Estranhamente, os postuladores do conceito supostamente inovador da "cobertura universal" passam ao largo do gravíssimo problema da segmentação da oferta de acordo com as classes sociais e o tipo de proteção garantido pelas diferentes modalidades de seguros públicos ou privados. Segmentação na cesta e na qualidade dos cuidados garantidos (NORONHA, 2013).

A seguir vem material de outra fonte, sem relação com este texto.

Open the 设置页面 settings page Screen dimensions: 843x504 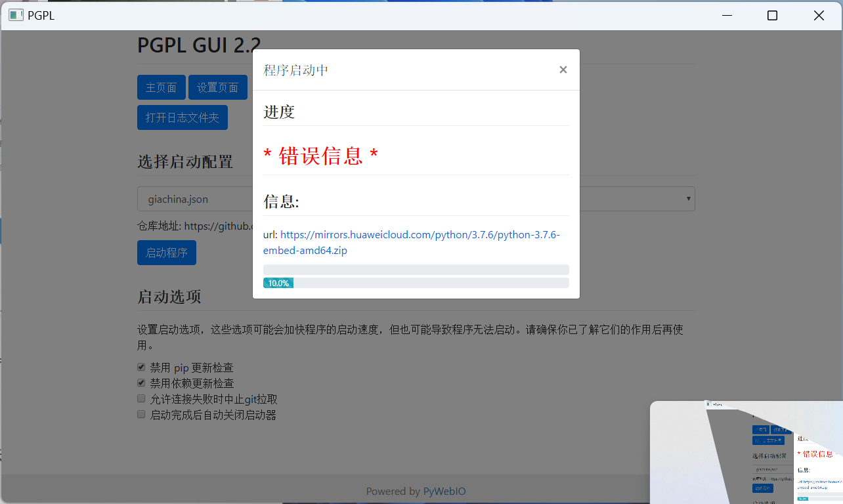(x=217, y=87)
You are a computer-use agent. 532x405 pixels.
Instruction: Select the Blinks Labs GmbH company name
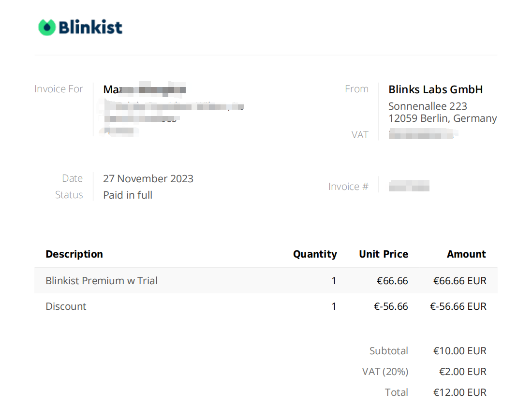coord(436,89)
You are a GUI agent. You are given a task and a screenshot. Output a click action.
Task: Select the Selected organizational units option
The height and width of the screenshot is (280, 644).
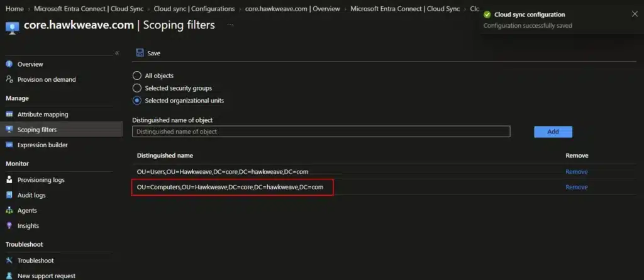pos(137,100)
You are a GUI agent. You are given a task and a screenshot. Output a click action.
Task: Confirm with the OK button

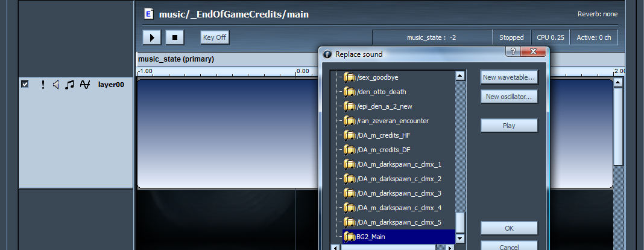(509, 228)
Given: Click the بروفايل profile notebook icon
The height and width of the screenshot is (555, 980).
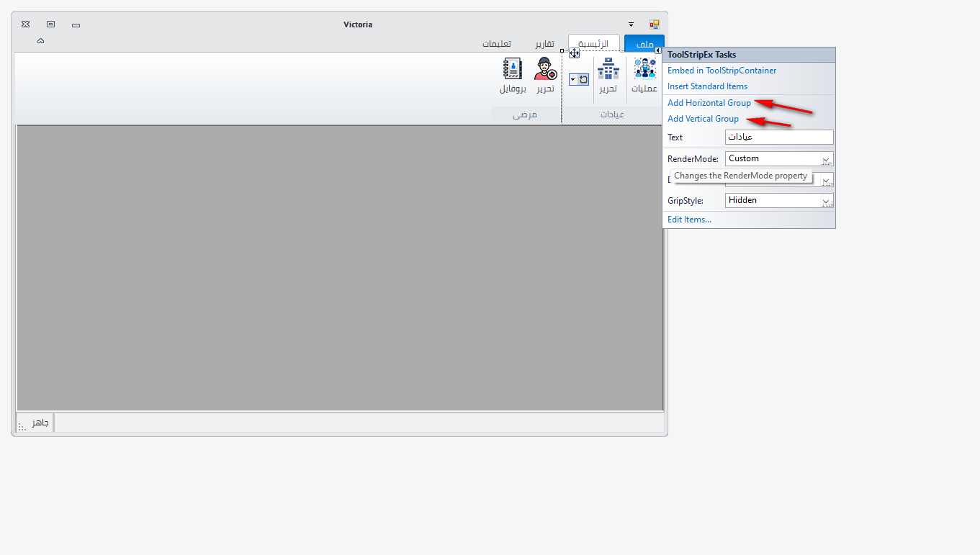Looking at the screenshot, I should (x=513, y=70).
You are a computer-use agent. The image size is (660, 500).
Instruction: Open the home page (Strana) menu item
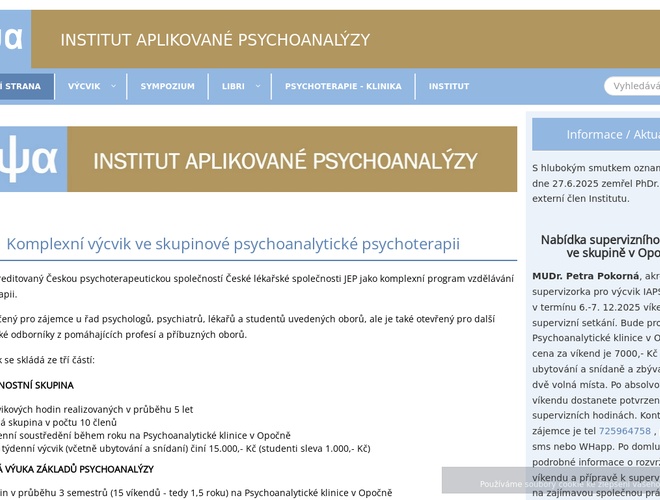tap(22, 87)
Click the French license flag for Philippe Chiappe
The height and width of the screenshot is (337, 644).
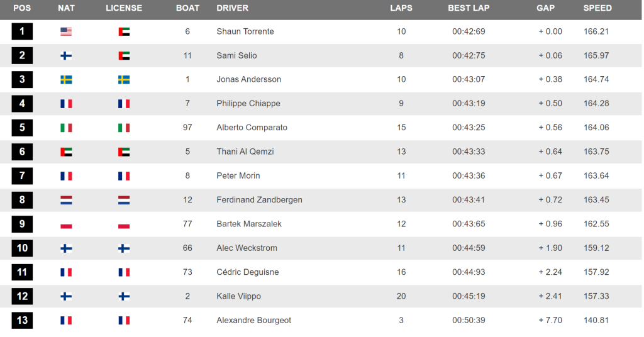coord(124,104)
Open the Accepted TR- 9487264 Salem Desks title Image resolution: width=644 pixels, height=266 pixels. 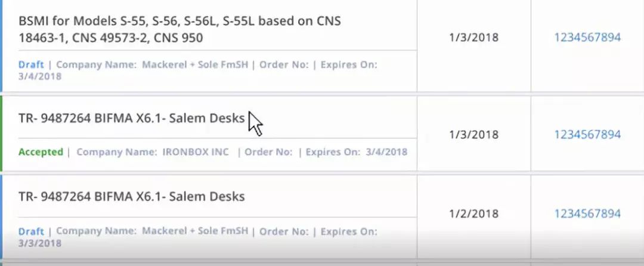(x=131, y=119)
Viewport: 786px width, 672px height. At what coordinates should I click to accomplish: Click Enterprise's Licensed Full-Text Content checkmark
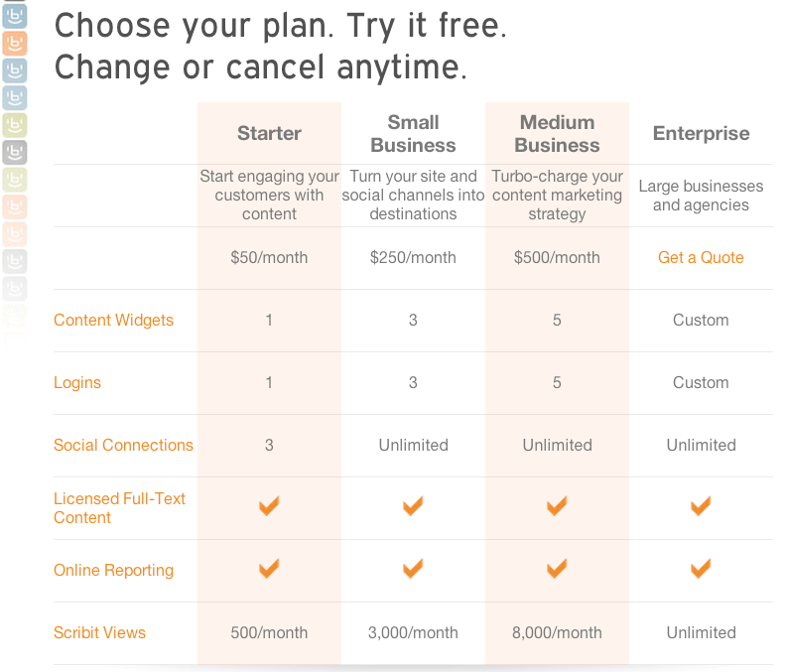[x=701, y=506]
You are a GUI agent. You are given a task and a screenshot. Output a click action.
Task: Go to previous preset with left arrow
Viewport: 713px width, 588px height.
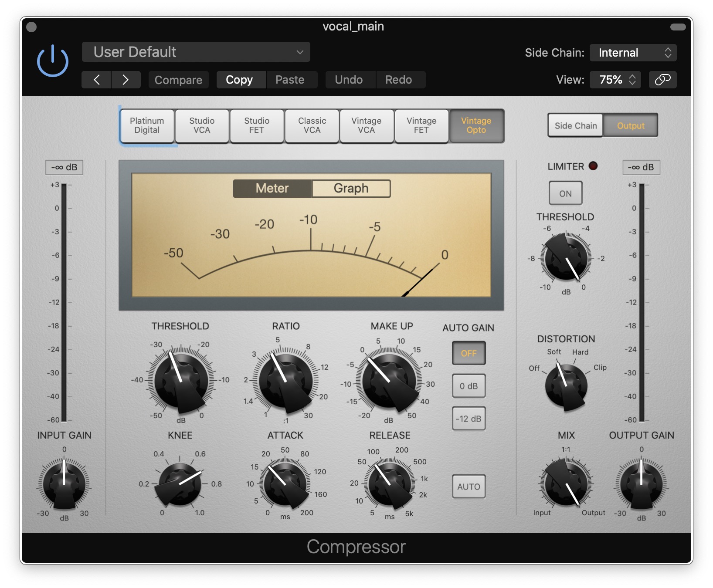click(96, 80)
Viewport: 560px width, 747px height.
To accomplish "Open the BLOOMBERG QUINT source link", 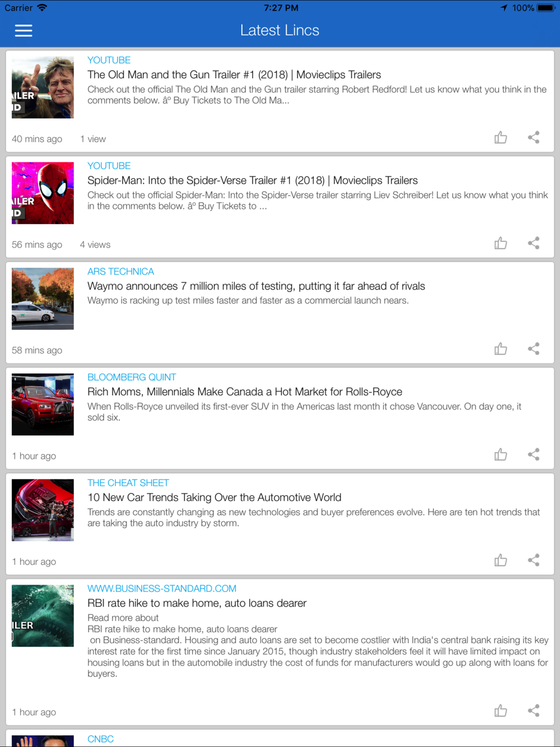I will pos(132,377).
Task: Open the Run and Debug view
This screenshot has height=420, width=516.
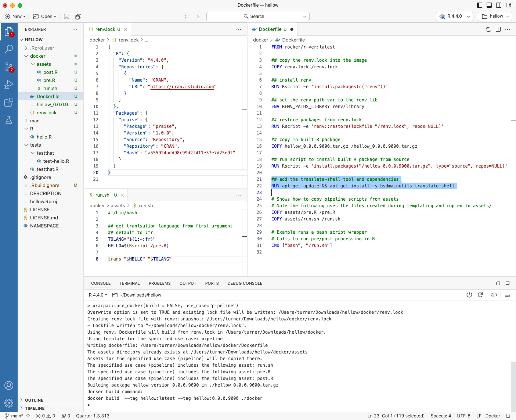Action: click(9, 85)
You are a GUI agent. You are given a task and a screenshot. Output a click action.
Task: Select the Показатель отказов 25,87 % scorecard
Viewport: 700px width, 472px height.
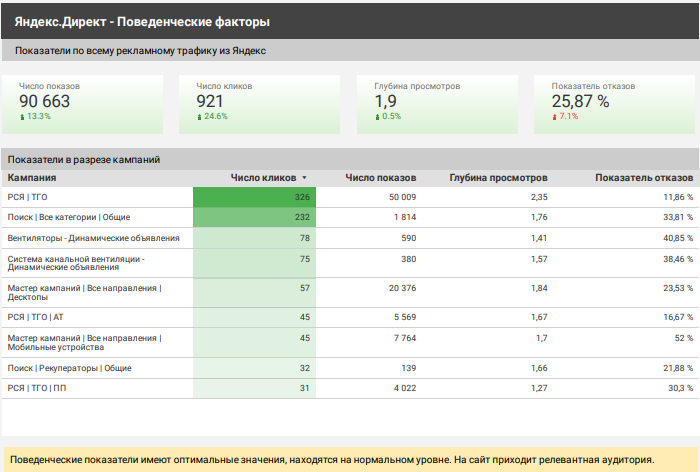click(x=614, y=103)
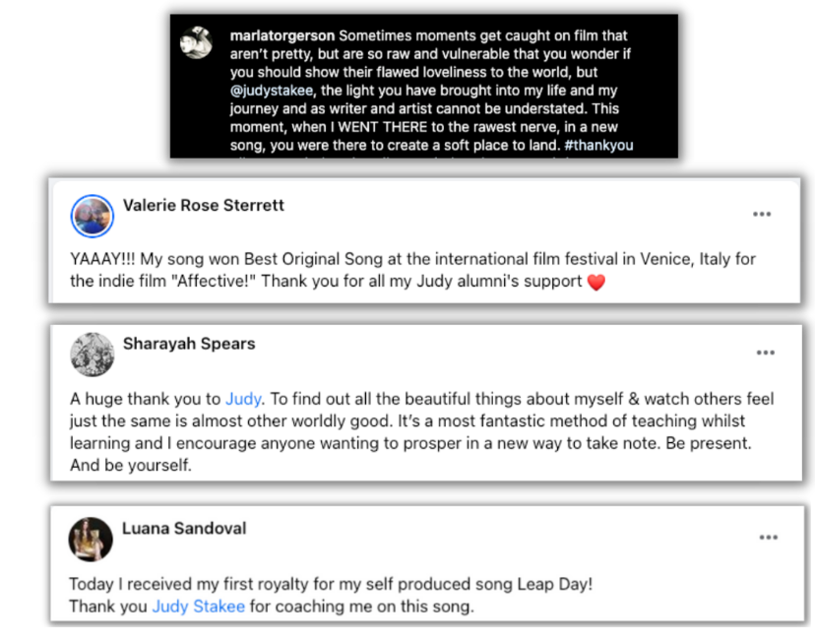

A 15ª CNS como espaço de mobilização Na medida em que a 15ª Conferência Nacional de Saúde se orientará pelo tema Saúde pública de qualidade para cuidar bem das pessoas. Direito do povo brasileiro, levar em conta a necessidade e a importância de os brasileiros se apropriarem da conquista que representam tanto o direito à saúde garantido constitucionalmente quanto um sistema de saúde público, gratuito e universal, pode ser um caminho para se conformar uma mobilização em prol da concretização desses projetos e radicalizar o cumprimento dos princípios e diretrizes da política de saúde “construídos na contracorrente das tendências hegemônicas de reforma dos Estados”, (NORONHA, LIMA E MACHADO, 2014). Tratar doenças é apenas parte disso, o que torna a lógica necessário protegê-la contra “riscos financeiros” (CEBES, 2014). Como apontado no Manifesto do Cebes, a fórmula da cobertura universal de saúde vem sendo construída a partir da iniciativa de doadores e parceiros privados e encampada pela OMS e aparece no documento publicado pela Fundação Rockefeller intitulado “Mercados futuros de saúde: uma declaração da reunião em Bellagio” (ROCKEFELLER FOUNDATION, 2012).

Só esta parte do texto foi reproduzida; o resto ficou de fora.